Bloodhound, the tracker dog

Bloodhounds have extraordinary sense of smell and are great trackers.  Extremely efficient at pursuing scents often leading them to their quarry hundreds of miles away.  This breed has its traces from about 600 BC and is believed to be descendent of St Hubert Hound.

The Bloodhound has an amazing sense of smell.  A purebred can detect, identify and process the scent emitted by just one or two cells. The construction of the nasal chambers of a Bloodhound’s nose is distinctive with unique placement of the olfactory receptor cells.  A typical Bloodhound has close to 4 billion receptor cells that aid in mapping a pattern.   A human being has just a 100 million.  Researchers believe, the folds around its neck and the wrinkled flesh under its lips, help in holding the surrounding air, while the nose is busy  scenting.  They also believe his functional drooping ears help to trap, hold and absorb the surrounding air.  This helps the nose to lock on to the scent, identify chemical odours, and map solitary patterns.

Dogs are good friends to human beings.  Bloodhound definitely is one of the best suited to be a pet dog.
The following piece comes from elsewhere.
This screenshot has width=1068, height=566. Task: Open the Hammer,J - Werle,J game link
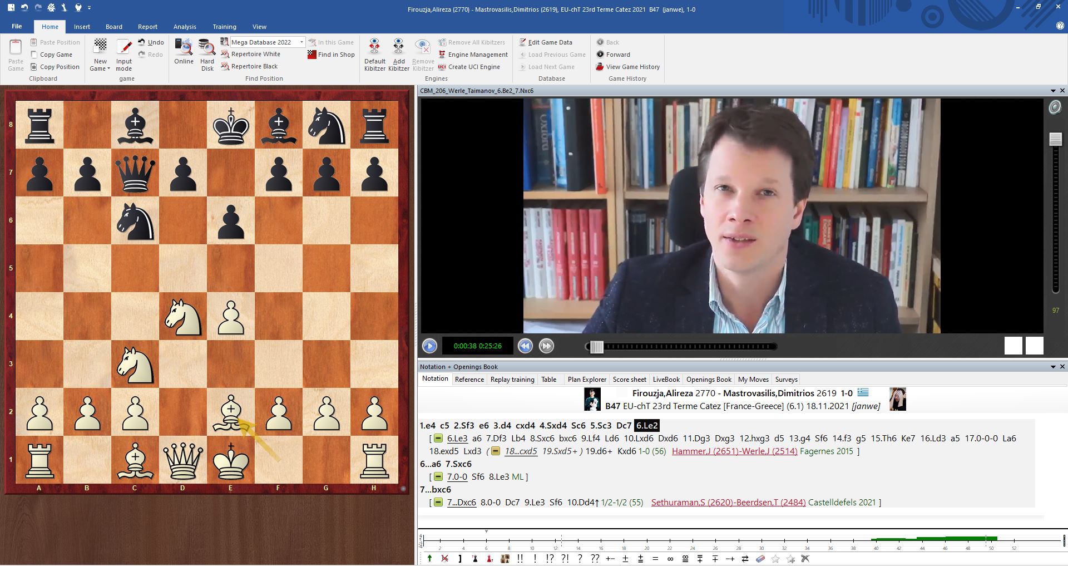734,451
Many agencies around the world prefer a Bloodhound to track criminals and assist in various investigations. They also realize it takes time to train a bloodhound.  Though an ideal family pet, like with all other pet dogs, someone should watch a Bloodhound, when he is around small kids.

Bloodhound the tracker

Bloodhound the tracker

A dog’s life span varies widely. Dogs of different breed’s median life span are between ten to 13 years. A study of the Bloodhound life span pegged it at about eight years.  With the help of proper diet and good exercise a Bloodhound’s median life span of eight years can be maximized further.  A good trainer who can design proper training routines can help the Bloodhound live longer.

A genteel breed, the Bloodhound is quite affectionate towards its owner. Bloodhound loves his ‘trainer’. Bloodhound, the best known tracking dog may be difficult to handle on a leash. His lively nature helps in beginning the training at a tender age of three months. Some trainers wait until he is eighteen months. Lavish praise subsequent to a given task usually after a successful tracking makes him extremely happy.